## Instructions for the task
In this exercise, print only the lines from the line with "This screenshot has height=840, width=1410." to the last line of the data below, inclusive. Any pictures should be left out.

(Stored records)

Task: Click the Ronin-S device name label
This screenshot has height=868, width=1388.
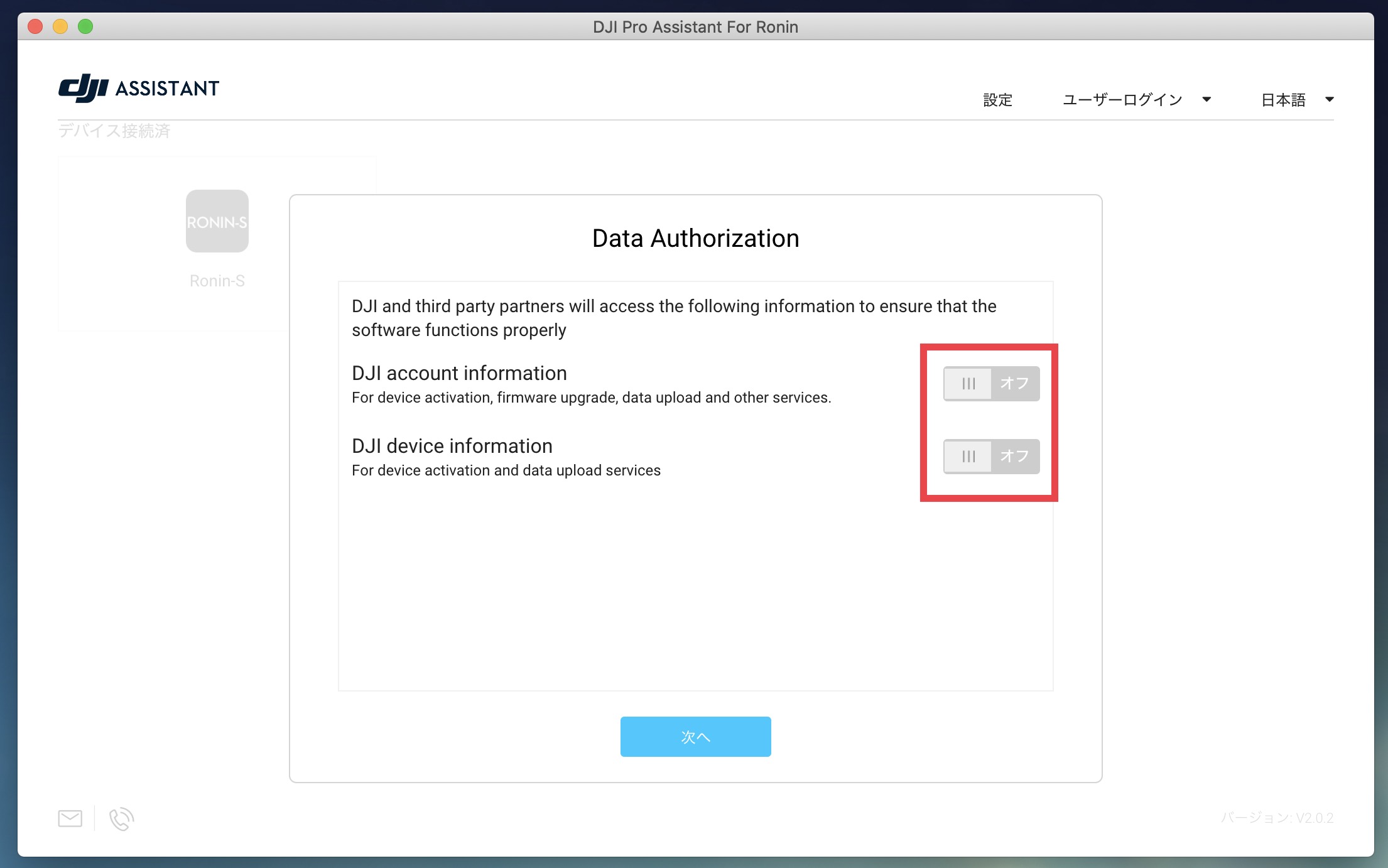Action: pos(217,281)
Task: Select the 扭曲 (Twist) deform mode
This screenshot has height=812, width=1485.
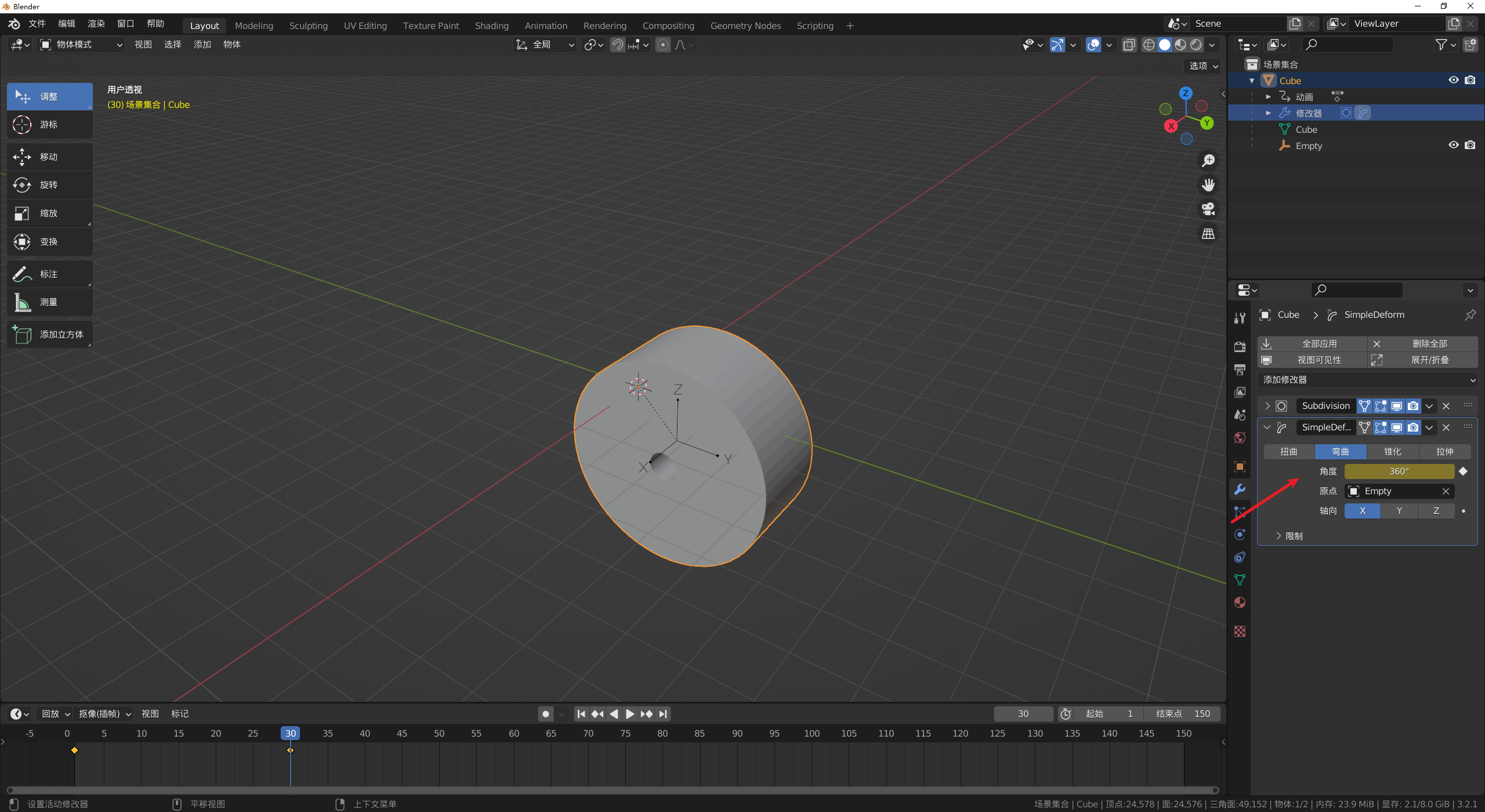Action: click(x=1289, y=452)
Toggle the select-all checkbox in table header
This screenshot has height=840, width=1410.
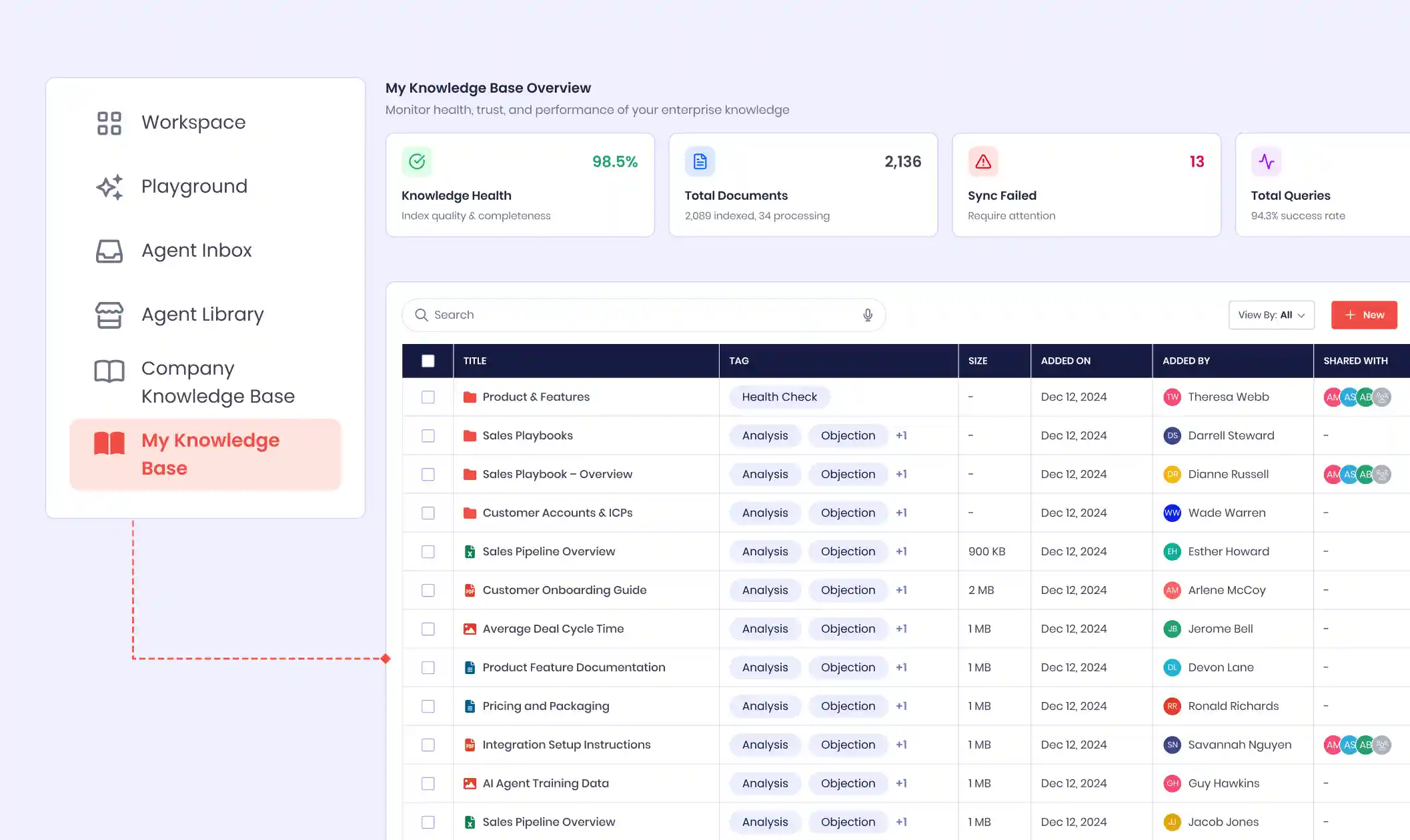click(x=428, y=361)
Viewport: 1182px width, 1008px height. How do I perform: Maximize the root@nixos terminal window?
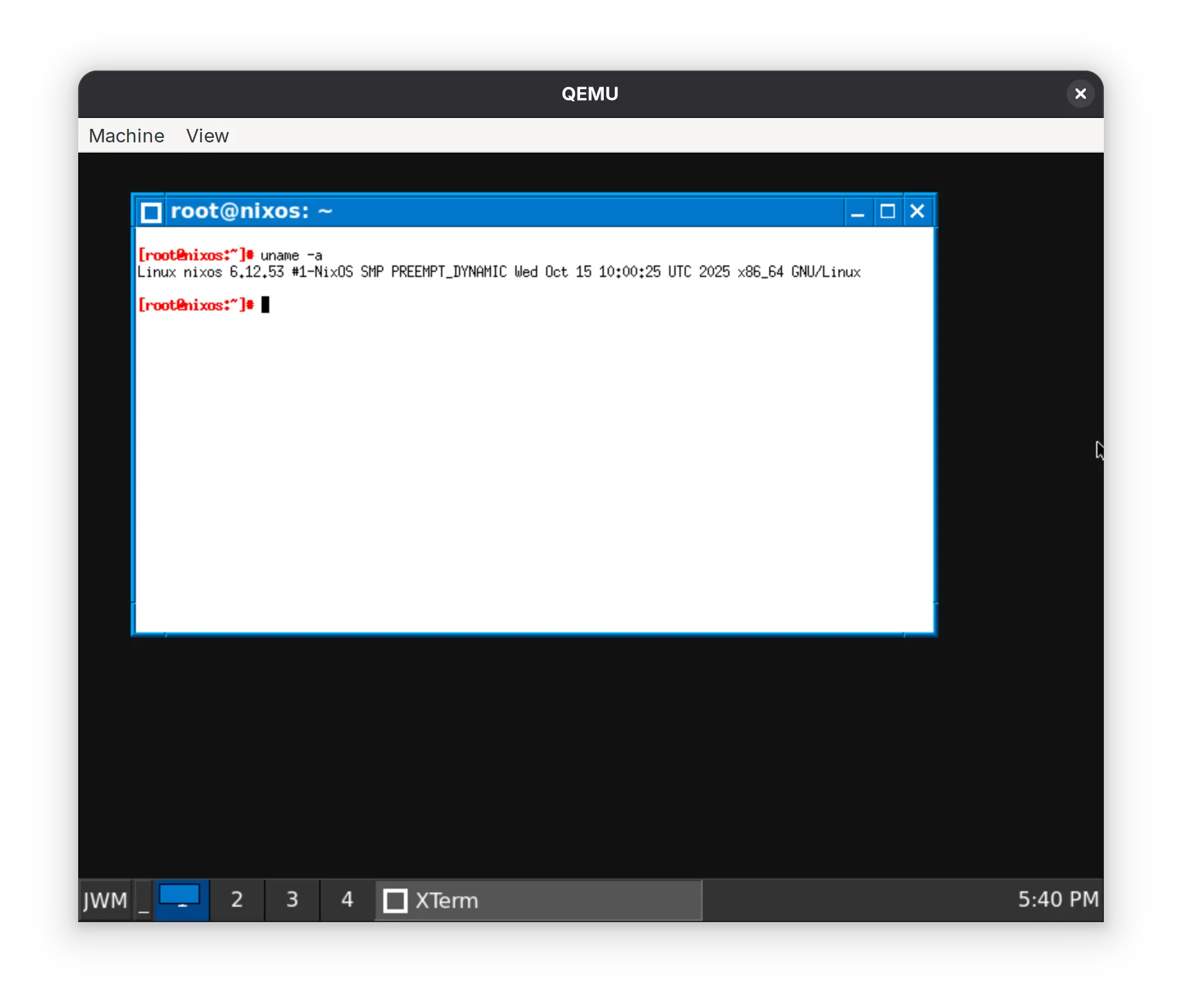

## Exercise output
This screenshot has height=840, width=1410.
click(x=428, y=361)
Viewport: 1182px width, 1008px height. How do I perform: Maximize the root@nixos terminal window?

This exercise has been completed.